Gli Stati europei, dopo mesi di stallo, hanno iniziato a lavorare al Regolamento che dovrebbe aiutare a prevenire e a combattere online gli abusi sessuali sui minori. Oggi, i 27 Paesi membri, riuniti in Consiglio Ue, hanno deciso, in maggioranza, di aprire infatti il dialogo sul tema con il Parlamento, proponendo una posizione negoziale definitiva. A sorpresa, però, l’Italia si è astenuta.
Il nodo più controverso: il “chat control”
Nella sua versione originaria, la proposta di legge aveva acceso un dibattito infuocato in Europa, in quanto obbligava app di messaggistica come WhatsApp, Signal e Telegram a scansionare automaticamente tutti i contenuti delle chat, anche se protette da crittografia end-to-end, alla ricerca di materiale pedopornografico. Era il cosiddetto meccanismo del Chat Control.
Una misura percepita da molti – Italia compresa – come una forma di sorveglianza di massa.
Secondo quanto riportato da ANSA, però, nella posizione finale del Consiglio il cosiddetto chat control viene di fatto smontato: le analisi dei messaggi potranno continuare solo su base volontaria da parte dei fornitori, come prevede la misura temporanea vigente, senza nessun obbligo generalizzato.
Com’è noto, infatti, grazie a una deroga temporanea alle norme sulle comunicazioni elettroniche, le piattaforme digitali possono già oggi effettuare controlli volontari per individuare e rimuovere materiale pedopornografico. Questa deroga scade nel 2026, ma secondo la linea del Consiglio sarà mantenuta, rendendo quindi permanente la possibilità per i servizi di messaggistica di monitorare i contenuti su base facoltativa.
Ma allora perché l’Italia si è astenuta?
Roma ribadisce che, pur condividendo l’esigenza di rafforzare gli strumenti di contrasto agli abusi sessuali online, non è pronta ad accettare forme di controllo massivo di chat e dati personali, né da parte dello Stato né da parte dei privati.

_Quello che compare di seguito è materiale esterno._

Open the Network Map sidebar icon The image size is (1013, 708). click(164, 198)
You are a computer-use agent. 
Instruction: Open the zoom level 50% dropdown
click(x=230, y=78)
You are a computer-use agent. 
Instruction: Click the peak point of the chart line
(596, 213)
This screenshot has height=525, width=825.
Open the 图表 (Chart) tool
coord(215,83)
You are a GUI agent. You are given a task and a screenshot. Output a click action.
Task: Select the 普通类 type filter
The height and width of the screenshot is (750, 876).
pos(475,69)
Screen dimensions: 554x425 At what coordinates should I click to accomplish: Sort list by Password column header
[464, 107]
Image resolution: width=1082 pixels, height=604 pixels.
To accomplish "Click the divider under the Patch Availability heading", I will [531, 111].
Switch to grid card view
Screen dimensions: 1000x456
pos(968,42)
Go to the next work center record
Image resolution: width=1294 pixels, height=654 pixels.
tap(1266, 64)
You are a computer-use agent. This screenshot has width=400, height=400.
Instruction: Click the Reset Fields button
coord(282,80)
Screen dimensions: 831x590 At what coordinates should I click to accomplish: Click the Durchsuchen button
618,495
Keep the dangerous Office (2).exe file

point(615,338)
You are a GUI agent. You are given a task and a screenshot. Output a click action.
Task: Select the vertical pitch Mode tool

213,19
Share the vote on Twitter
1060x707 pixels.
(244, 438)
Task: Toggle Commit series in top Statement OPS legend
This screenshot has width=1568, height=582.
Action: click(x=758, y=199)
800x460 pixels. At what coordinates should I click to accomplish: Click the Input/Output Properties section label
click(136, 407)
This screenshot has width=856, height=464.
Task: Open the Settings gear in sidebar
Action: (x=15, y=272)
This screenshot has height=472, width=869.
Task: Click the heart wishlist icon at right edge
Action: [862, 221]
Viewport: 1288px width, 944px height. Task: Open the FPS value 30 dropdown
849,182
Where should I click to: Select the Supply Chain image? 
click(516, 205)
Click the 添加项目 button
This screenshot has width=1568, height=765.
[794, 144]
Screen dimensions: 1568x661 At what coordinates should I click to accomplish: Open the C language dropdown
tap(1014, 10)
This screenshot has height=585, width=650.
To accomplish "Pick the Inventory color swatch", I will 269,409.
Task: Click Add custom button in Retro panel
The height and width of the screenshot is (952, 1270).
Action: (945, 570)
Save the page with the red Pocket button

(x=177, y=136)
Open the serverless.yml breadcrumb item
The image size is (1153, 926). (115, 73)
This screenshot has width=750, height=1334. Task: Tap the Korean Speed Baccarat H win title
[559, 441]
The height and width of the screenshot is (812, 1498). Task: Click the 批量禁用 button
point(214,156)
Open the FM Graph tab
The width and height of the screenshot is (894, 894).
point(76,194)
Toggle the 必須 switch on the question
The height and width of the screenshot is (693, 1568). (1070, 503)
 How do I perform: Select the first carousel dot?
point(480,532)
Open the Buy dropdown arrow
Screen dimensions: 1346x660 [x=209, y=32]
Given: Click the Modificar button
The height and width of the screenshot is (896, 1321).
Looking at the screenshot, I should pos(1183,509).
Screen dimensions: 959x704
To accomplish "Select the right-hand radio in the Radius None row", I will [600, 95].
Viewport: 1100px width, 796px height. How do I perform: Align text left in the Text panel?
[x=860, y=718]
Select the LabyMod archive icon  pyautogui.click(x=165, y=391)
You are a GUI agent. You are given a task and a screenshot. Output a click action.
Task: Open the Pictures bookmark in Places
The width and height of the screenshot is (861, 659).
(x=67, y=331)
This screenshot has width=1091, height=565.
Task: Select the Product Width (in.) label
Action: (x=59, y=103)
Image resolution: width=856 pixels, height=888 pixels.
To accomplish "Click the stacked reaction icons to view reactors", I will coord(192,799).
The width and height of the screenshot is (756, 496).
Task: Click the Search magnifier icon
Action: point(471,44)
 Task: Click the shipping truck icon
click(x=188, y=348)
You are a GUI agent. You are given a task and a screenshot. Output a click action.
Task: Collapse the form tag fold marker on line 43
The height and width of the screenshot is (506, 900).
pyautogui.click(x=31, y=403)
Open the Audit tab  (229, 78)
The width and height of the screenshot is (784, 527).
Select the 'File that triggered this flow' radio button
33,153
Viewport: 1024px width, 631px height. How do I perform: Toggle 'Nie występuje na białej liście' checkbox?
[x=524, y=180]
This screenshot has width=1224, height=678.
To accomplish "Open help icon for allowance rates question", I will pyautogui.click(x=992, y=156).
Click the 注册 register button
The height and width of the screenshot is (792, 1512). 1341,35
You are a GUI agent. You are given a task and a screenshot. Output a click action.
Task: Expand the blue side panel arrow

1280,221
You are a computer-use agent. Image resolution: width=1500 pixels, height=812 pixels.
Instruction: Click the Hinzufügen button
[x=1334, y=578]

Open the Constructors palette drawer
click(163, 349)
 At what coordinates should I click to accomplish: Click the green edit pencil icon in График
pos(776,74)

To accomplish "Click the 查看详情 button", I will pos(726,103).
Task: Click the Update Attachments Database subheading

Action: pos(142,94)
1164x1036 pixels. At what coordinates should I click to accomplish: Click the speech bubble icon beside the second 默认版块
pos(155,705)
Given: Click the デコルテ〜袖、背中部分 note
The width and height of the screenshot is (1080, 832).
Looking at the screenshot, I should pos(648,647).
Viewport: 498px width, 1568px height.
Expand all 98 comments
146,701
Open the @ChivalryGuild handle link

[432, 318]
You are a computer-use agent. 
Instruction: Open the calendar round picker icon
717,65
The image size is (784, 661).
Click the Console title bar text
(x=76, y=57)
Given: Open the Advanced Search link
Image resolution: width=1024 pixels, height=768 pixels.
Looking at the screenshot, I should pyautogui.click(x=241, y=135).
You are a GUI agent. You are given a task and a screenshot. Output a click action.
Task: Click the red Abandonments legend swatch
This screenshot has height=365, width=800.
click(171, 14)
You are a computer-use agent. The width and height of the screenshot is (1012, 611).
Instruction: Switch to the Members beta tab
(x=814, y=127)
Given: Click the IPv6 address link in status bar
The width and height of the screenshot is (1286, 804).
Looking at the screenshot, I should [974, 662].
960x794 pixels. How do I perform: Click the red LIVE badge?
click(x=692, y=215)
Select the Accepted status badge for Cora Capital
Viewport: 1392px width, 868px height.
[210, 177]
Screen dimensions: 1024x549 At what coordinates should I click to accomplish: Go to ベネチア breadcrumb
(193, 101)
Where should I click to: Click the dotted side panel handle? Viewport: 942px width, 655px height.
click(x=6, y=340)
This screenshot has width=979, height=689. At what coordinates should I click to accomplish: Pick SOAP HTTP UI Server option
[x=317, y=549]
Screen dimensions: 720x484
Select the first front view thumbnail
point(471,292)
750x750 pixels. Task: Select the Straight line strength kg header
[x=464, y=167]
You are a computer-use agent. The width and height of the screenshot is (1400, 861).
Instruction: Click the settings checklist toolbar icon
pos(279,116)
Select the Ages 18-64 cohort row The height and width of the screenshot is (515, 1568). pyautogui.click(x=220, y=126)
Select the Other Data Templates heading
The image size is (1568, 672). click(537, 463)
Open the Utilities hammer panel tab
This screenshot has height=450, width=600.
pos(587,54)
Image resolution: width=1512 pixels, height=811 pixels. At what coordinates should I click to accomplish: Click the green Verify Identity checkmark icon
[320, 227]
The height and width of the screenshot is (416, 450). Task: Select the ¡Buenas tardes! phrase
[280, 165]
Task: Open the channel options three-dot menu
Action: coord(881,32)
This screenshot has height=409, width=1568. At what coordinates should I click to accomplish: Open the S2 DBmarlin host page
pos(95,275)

Comprensibile, se non fosse che l’unico obbligo veramente invasivo in questo senso sia saltato.
Cosa prevede il Regolamento
Il provvedimento punta a creare un quadro più rigoroso e uniforme per prevenire la diffusione di contenuti pedopornografici e l’adescamento online. La responsabilità di vigilare spetterà alle autorità nazionali competenti, che, nello specifico, potranno ordinare:
- la rimozione immediata dei contenuti illeciti;
- il blocco dell’accesso a determinati materiali;
- l’eliminazione di risultati nei motori di ricerca.
Le aziende che non si adegueranno rischiano di incorrere in pesanti sanzioni economiche.
Più nel dettaglio – si legge in una nota del Consiglio Ue – i fornitori di servizi online saranno tenuti a valutare il rischio che i loro servizi possano essere utilizzati in modo improprio per la diffusione di materiale pedopornografico o per l’adescamento di minori. Sulla base di tale valutazione, dovranno attuare misure di mitigazione per contrastare tale rischio.
Nasce il Centro Ue contro gli abusi sessuali sui minori
Il regolamento istituisce inoltre una nuova agenzia dell’Ue, il Centro dell’Ue contro gli abusi sessuali sui minori, con il compito di sostenere gli Stati membri e i fornitori di servizi online nell’attuazione della legge. Il Centro è inoltre responsabile della condivisione delle informazioni delle aziende con Europol e le autorità nazionali di contrasto. Sempre quest’ultimo istituirà una banca dati degli indicatori di abusi sessuali sui minori, che le aziende potranno utilizzare per le loro attività volontarie.
Tre categorie di rischio
Il Consiglio Ue ha introdotto un sistema di classificazione dei servizi online in tre categorie di rischio – alto, medio e basso – basato su criteri oggettivi come la natura del servizio e il suo potenziale di abuso. Per quelli giudicati ad alto rischio, le autorità potranno imporre ai fornitori l’obbligo di contribuire allo sviluppo di tecnologie specifiche per ridurre le vulnerabilità delle loro piattaforme.
Le aziende digitali saranno inoltre tenute a supportare le vittime, aiutandole a rimuovere o disabilitare l’accesso a materiale pedopornografico che le riguarda. In questo percorso, le vittime potranno contare anche sul nuovo Centro Ue, incaricato di verificare che le piattaforme abbiano effettivamente eliminato i contenuti segnalati e garantito la piena tutela richiesta.